Conventionally, wires and conductive circuits of electronic parts, such as RFID antennas, required to have high reliability, are formed by sputtering an expensive noble metal on a masked substrate. However, in a method for forming wires and conductive circuits by sputtering, it is required to carry out various processes, so that the productivity thereof is not high. In addition, a part of the expensive noble metal input as a raw material is not used for forming the wires and conductive circuits, so that it has been studied to form wires and conductive circuits by other methods from the point of view of the effective use of resources.
In recent years, as a method for easily mass-producing wires and conductive circuits of electronic parts, there are noticed printed electronics for applying a print technique to form wires and conductive circuits, and it has been studied that a conductive ink containing metal particles dispersed in a dispersion medium is printed on a substrate by any one of various print techniques, such as flexographic printing and screen printing, to sinter the metal particles with each other to form wires, conductive circuits or the like.
On the other hand, when the particle diameter of the metal particles is about a few nanometers to about tens nanometers, the surface area of the metal particles is very large, so that the melting point thereof is dramatically lowered. For that reason, as compared with a case where a conductive ink containing metal particles having a particle diameter of about a few micrometers dispersed in a dispersion medium is used for forming wires or conductive circuits, it is not only possible to form fine wires or conductive circuits, but it is also possible to sinter metal particles with each other even if they are burned at a low temperature of not higher than 200° C. Therefore, it is possible to use various substrates, such as a substrate having a low heat resisting property. For that reason, it is expected that a conductive ink (a fine metal particle dispersing solution) containing fine metal particles (metal nanoparticles) having a particle diameter of not greater than tens nanometers is applied to printed electronics to form fine wires or conductive circuits of electronic parts.
Fine metal particles having a particle diameter of not greater than tens nanometers have a very high activation. Such fine metal particles are unstable as they are. For that reason, in order to ensure the independence and preservation stability of the fine metal particles by preventing the fine metal particles from being sintered and/or aggregated with each other, there is proposed a conductive ink (a fine metal particle dispersing solution) wherein fine metal particles coated with an organic matter, such as a surfactant having a long chain, are dispersed in an organic solvent, such as decane or terpineol. However, if fine metal particles are coated with a surfactant having a high molecular weight and a long chain, the boiling point and decomposition point thereof are high. For that reason, when the fine metal particles are sintered with each other to form wires, conductive circuits or the like, it is required to treat the fine metal particles at a high temperature in order to remove and decompose the surfactant on the surface of the fine metal particles, so that it is not possible to use a substrate having a low heat-resistance. In addition, it is required to carry out the heat treatment for a relatively long time of about 30 minutes to about 1 hour, so that the productivity thereof is deteriorated. Moreover, if an organic solvent is used as the dispersing medium of the conductive ink, it may cause the pollution of the environment unless it is carefully disposed. In addition, when the organic solvent is heated or allowed to stand in an open system, evaporated organic components diffuse to the environment, so that it is required to install a local exhaust ventilation or the like when a large amount of organic solvent is treated. Therefore, if it is possible to use a dispersing medium containing no organic solvent as a main component, it is desired in terms of environment and work.

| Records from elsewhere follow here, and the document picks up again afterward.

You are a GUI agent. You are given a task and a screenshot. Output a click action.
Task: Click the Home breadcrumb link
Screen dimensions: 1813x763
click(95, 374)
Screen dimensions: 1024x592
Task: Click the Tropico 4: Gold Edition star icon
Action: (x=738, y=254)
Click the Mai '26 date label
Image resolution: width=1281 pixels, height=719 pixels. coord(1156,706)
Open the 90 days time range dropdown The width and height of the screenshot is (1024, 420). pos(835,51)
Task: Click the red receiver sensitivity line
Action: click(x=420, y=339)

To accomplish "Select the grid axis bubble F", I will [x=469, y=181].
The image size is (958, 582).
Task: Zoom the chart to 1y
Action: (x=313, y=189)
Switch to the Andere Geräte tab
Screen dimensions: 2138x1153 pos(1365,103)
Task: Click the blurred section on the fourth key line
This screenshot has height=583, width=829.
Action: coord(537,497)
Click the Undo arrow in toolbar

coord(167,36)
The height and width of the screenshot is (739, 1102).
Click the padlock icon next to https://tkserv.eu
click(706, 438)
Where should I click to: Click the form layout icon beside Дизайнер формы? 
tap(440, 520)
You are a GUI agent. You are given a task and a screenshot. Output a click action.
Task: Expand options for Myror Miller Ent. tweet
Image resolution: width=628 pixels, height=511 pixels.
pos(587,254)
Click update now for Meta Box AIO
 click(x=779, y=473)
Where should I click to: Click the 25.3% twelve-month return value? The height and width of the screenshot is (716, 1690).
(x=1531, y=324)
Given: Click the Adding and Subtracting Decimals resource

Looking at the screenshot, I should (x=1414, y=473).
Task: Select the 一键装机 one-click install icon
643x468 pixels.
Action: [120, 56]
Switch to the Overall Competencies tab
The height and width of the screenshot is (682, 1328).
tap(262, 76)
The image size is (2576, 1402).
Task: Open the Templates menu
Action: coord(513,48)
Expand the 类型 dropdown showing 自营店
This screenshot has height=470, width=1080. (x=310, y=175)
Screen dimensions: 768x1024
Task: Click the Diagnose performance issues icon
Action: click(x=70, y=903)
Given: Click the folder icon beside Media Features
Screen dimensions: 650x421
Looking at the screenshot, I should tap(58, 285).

For that reason, there is proposed a silver nanoparticle composition wherein silver nanoparticles protected with an organic acid or a derivative thereof are dispersed in a solvent containing water as a main component (see, e.g., International Publication No. 2012/026033). If this silver nanoparticle composition is used as a conductive ink, even if a heat treatment is carried out at a low temperature for a short period of time, it is possible to sinter the silver nanoparticles with each other to form good wires, conductive circuits or the like on a substrate.
However, if the metal nanoparticles composition disclosed in International Publication No. 2012/026033 is used as a conductive ink to be printed on a substrate in the shape of a complicated wiring design by means of a continuous roll-to-roll flexographic printing machine which is industrially used in general, there is a problem in that a thin web-shaped film is formed between adjacent wiring portions facing each other, so that a short circuit of a wire formed by heat treatment is easily caused. It is considered that such a thin film is caused by a reaction product of the organic acid or derivative thereof and ammonia (added for adjusting pH during the synthesis of silver nanoparticles and/or after the reaction) in the silver nanoparticle composition disclosed in International Publication No. 2012/026033.
It is possible to prevent the formation of such a thin film by using a low-volume anilox roll. However, if the low-volume anilox roll is used, there is a problem in that the transfer ratio of the conductive ink is deteriorated, so that the thickness of a wire formed by heat treatment is decreased to increase the resistance thereof.